Cerebral glucose metabolic response to combined total sleep deprivation and antidepressant treatment in geriatric depression: A randomized, placebo-controlled study

Abstract

A randomized, placebo-controlled study was performed to evaluate whether the onset of the glucose metabolic effects of a selective serotonin reuptake inhibitor (paroxetine) would be accelerated by total sleep deprivation (TSD). Patients were randomly assigned to one of three groups: TSD and paroxetine treatment, TSD and 2 weeks of placebo followed by paroxetine treatment, or 2 weeks of paroxetine treatment. Sixteen elderly depressed patients who met DSM-IV criteria for major depressive disorder and nine age-matched comparison subjects underwent positron emission tomography (PET) studies of cerebral glucose metabolism at baseline, post-TSD (or a normal night's sleep for the paroxetine- only group), post-recovery sleep and 2 weeks post-paroxetine or placebo treatment (patients only).

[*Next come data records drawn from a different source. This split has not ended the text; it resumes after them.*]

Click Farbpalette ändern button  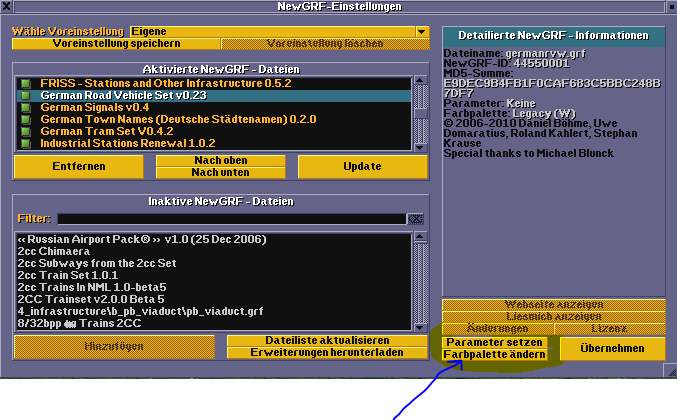tap(494, 355)
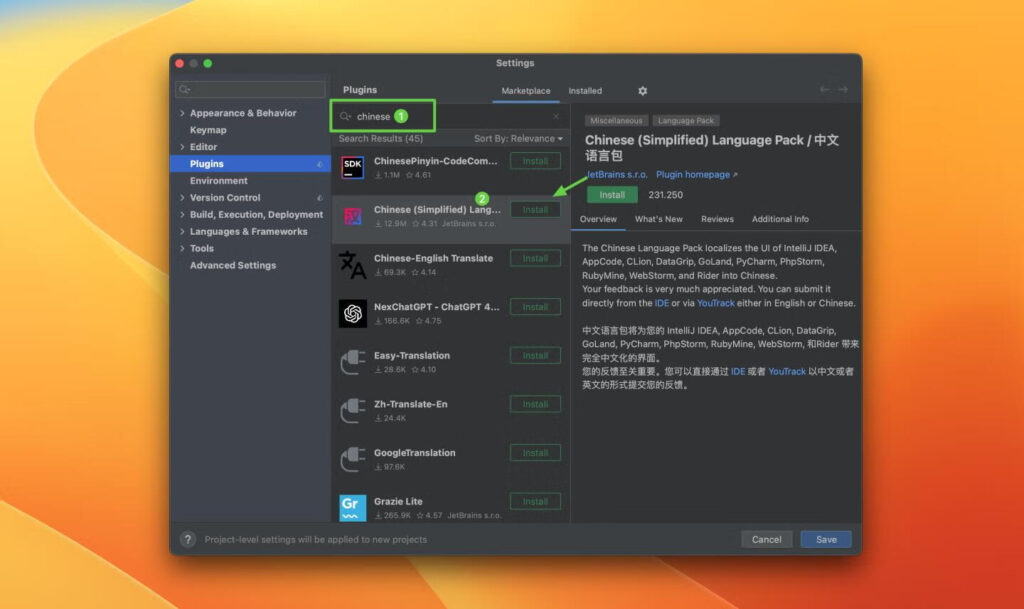The image size is (1024, 609).
Task: Click the Easy-Translation plug icon
Action: coord(353,361)
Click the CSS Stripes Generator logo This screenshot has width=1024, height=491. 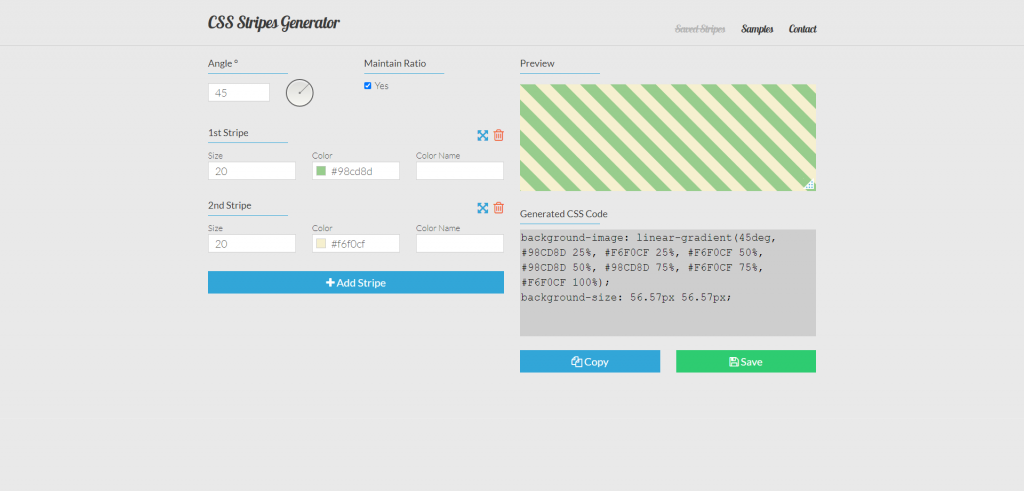(273, 22)
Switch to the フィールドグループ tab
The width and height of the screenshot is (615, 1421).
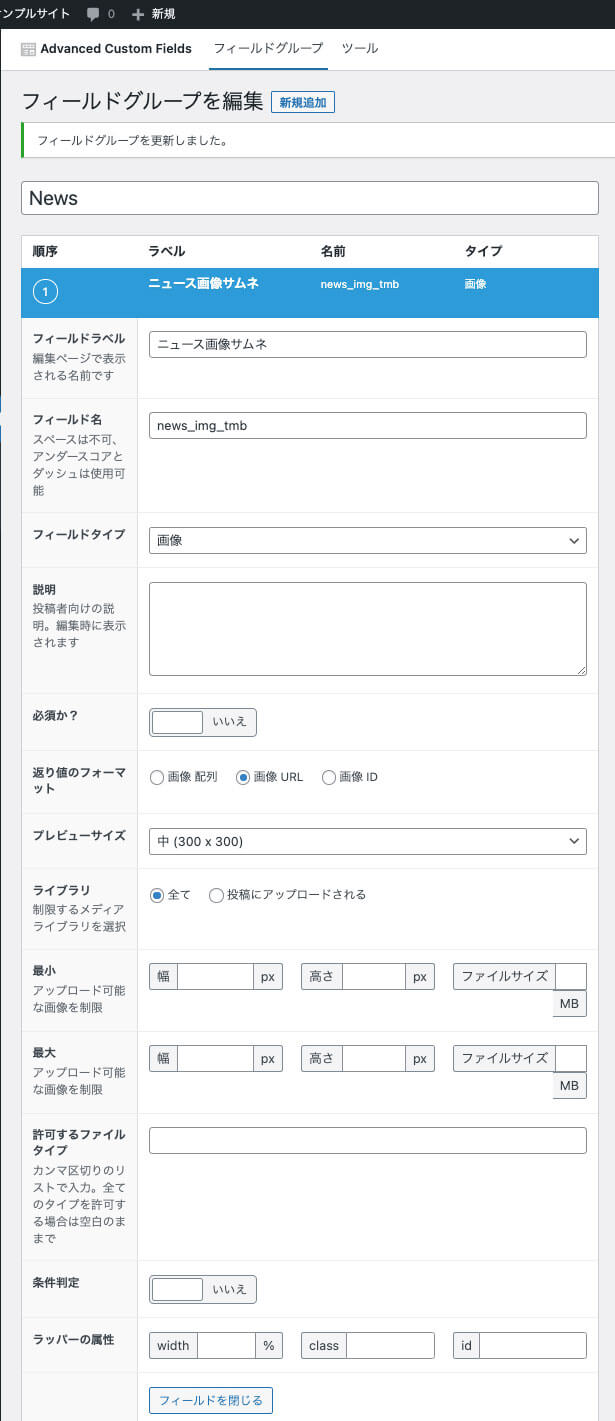point(268,48)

TSD was not consistently associated with a decrease in depressive symptoms between groups nor with decreases in cerebral metabolism in cortical regions that have been associated with rapid and sustained clinical improvement (e.g. anterior cingulate gyrus). The observation of a synergistic antidepressant effect of combined TSD and paroxetine treatment that was observed in a previous “open label” pilot study was not observed in the present randomized study, consistent with lack of a cerebral metabolic effect in brains regions previously shown to be associated with improvement of depressive symptoms.